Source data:
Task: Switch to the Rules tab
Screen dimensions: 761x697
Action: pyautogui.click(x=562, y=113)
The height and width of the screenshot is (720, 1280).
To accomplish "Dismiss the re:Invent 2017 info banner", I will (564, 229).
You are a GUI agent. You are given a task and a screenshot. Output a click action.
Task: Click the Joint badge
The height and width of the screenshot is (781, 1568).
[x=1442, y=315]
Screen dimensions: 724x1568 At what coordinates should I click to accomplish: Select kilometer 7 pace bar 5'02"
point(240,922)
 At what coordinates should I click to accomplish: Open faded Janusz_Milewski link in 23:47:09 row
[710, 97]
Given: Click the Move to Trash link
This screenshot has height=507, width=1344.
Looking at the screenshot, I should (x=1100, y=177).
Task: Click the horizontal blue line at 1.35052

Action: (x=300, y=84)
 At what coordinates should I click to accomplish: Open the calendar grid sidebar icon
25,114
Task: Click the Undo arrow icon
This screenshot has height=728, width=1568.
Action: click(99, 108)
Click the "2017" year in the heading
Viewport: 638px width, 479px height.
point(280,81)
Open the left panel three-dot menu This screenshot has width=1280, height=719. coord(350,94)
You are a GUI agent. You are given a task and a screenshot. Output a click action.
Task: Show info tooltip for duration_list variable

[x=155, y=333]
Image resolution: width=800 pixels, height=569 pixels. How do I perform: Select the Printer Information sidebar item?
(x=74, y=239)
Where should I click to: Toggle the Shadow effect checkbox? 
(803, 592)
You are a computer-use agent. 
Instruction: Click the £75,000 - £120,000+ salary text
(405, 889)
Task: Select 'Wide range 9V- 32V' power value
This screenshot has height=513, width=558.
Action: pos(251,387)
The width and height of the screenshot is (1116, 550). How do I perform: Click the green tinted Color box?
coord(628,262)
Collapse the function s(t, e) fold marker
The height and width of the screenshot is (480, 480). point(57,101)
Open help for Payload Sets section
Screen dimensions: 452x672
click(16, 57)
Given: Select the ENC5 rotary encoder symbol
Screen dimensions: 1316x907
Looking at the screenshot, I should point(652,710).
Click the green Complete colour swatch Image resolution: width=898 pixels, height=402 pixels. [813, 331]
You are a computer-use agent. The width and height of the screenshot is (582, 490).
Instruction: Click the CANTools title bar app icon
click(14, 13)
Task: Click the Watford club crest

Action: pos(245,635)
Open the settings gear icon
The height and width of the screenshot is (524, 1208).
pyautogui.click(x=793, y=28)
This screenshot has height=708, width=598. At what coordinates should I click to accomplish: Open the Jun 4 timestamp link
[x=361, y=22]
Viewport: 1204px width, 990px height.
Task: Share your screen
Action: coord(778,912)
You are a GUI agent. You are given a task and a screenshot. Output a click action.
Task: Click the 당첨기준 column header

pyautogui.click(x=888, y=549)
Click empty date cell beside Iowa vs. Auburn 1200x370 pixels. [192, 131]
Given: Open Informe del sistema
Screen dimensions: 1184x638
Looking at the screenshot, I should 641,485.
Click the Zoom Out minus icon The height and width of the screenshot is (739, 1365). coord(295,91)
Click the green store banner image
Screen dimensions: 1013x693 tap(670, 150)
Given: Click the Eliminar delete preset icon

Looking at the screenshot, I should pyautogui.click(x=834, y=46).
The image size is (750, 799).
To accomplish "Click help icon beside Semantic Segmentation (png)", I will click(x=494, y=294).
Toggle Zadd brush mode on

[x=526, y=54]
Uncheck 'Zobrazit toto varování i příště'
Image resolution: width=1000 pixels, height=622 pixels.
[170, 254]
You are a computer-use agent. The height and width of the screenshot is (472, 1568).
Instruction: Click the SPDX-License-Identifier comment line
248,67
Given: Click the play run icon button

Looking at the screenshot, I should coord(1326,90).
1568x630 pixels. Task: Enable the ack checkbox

_Task_.
Word for word, restate the lines of the data above that fall between the line holding "Instruction: Click the £75,000" and the line holding "You are a computer-use agent. The width", inclusive, and no other lines.

_Answer box_.
Instruction: Click the £75,000 - £120,000+ salary text
(405, 889)
Task: Select 'Wide range 9V- 32V' power value
This screenshot has height=513, width=558.
Action: pos(251,387)
The width and height of the screenshot is (1116, 550). How do I perform: Click the green tinted Color box?
coord(628,262)
Collapse the function s(t, e) fold marker
The height and width of the screenshot is (480, 480). point(57,101)
Open help for Payload Sets section
Screen dimensions: 452x672
click(16, 57)
Given: Select the ENC5 rotary encoder symbol
Screen dimensions: 1316x907
Looking at the screenshot, I should point(652,710).
Click the green Complete colour swatch Image resolution: width=898 pixels, height=402 pixels. [813, 331]
You are a computer-use agent. The width and height of the screenshot is (582, 490).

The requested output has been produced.